Extracted data entries:
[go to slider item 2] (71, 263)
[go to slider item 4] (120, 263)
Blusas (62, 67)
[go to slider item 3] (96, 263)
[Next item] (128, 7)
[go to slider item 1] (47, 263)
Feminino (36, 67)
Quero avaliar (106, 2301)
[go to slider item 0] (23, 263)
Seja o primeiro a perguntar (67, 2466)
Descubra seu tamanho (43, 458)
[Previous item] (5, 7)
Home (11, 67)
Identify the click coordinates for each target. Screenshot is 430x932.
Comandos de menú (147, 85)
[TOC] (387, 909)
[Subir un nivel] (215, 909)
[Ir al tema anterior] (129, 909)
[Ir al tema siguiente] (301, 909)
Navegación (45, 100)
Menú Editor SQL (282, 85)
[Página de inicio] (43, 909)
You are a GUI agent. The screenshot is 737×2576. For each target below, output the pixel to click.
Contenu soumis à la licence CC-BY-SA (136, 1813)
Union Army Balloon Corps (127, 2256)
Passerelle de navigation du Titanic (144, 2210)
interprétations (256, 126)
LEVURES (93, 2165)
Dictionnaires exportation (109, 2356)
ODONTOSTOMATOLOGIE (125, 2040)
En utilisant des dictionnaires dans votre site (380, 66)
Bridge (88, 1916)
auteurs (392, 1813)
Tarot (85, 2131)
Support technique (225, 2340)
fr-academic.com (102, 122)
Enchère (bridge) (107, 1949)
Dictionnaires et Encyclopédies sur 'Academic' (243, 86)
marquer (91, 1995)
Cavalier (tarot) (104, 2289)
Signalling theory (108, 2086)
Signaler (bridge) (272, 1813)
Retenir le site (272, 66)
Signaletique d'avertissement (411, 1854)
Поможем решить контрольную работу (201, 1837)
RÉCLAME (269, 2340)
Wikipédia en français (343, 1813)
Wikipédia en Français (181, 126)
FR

## Your goal
Copy every line above without altering a word.

## Result of the exercise
[go to slider item 2] (71, 263)
[go to slider item 4] (120, 263)
Blusas (62, 67)
[go to slider item 3] (96, 263)
[Next item] (128, 7)
[go to slider item 1] (47, 263)
Feminino (36, 67)
Quero avaliar (106, 2301)
[go to slider item 0] (23, 263)
Seja o primeiro a perguntar (67, 2466)
Descubra seu tamanho (43, 458)
[Previous item] (5, 7)
Home (11, 67)
Identify the click coordinates for each target. Screenshot is 430x932.
Comandos de menú (147, 85)
[TOC] (387, 909)
[Subir un nivel] (215, 909)
[Ir al tema anterior] (129, 909)
[Ir al tema siguiente] (301, 909)
Navegación (45, 100)
Menú Editor SQL (282, 85)
[Página de inicio] (43, 909)
You are a GUI agent. The screenshot is 737×2576. For each target below, output the pixel to click.
Contenu soumis à la licence CC-BY-SA (136, 1813)
Union Army Balloon Corps (127, 2256)
Passerelle de navigation du Titanic (144, 2210)
interprétations (256, 126)
LEVURES (93, 2165)
Dictionnaires exportation (109, 2356)
ODONTOSTOMATOLOGIE (125, 2040)
En utilisant des dictionnaires dans votre site (380, 66)
Bridge (88, 1916)
auteurs (392, 1813)
Tarot (85, 2131)
Support technique (225, 2340)
fr-academic.com (102, 122)
Enchère (bridge) (107, 1949)
Dictionnaires et Encyclopédies sur 'Academic' (243, 86)
marquer (91, 1995)
Cavalier (tarot) (104, 2289)
Signalling theory (108, 2086)
Signaler (bridge) (272, 1813)
Retenir le site (272, 66)
Signaletique d'avertissement (411, 1854)
Поможем решить контрольную работу (201, 1837)
RÉCLAME (269, 2340)
Wikipédia en français (343, 1813)
Wikipédia en Français (181, 126)
FR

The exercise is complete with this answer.